Even though plans may get canceled, don’t dwell on what could have been. Here’s an opportunity to plant a growth mindset by coming up with an alternate.

  • Involve your kids in the conversation. For families with very young kids, do the planning yourself, but let the kids know why you made the choices you did. Are there habits and skills you hope to see them develop, or interests they already have you want to help them pursue? Exploring an interest your kid already has can ignite a passion that’s an important first step in discovering their sense of purpose and identity.
  • Consider the non-negotiables. What are those things that cannot be changed? Your work schedule? The family budget? Obligations to other family members? How do these work into your alternate plan? Is there any room for compromise?
  • Identify your options.
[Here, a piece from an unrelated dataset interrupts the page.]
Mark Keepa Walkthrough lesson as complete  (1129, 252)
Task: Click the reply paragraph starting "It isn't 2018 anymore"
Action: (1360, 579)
You can develop a potentially endless list of options to replace your original plan. Some may even be more exciting alternatives you might not have considered previously.
  • Recognize what you can’t do. Be nimble and don’t over-promise. Always keep an eye on the future: if not now, maybe we can do this later. 
  • Focus on your ultimate goal. When you drew up your first plans, what was your hope for your time together? How can you still achieve that goal? 

Keeping your ultimate goal front of mind will help you to land on the best alternative when life throws you a curveball.

Five Steps to Building a New Habit
  1. Working on one habit at a time will prevent you from depleting your resources of willpower and increase the odds of success.
  2. Make a daily commitment. Instill the habit into your life so that it becomes routine by committing to it daily.
  3. Take small steps to turn a habit into automatic behavior. This micro-commitment should be easy to maintain so that you stay consistent.
  4. Create accountability. This is an opportunity to model habit building for your kid.
  5. Make it a part of your core identity. Build a lasting habit by making it a reflection of who you are on the inside.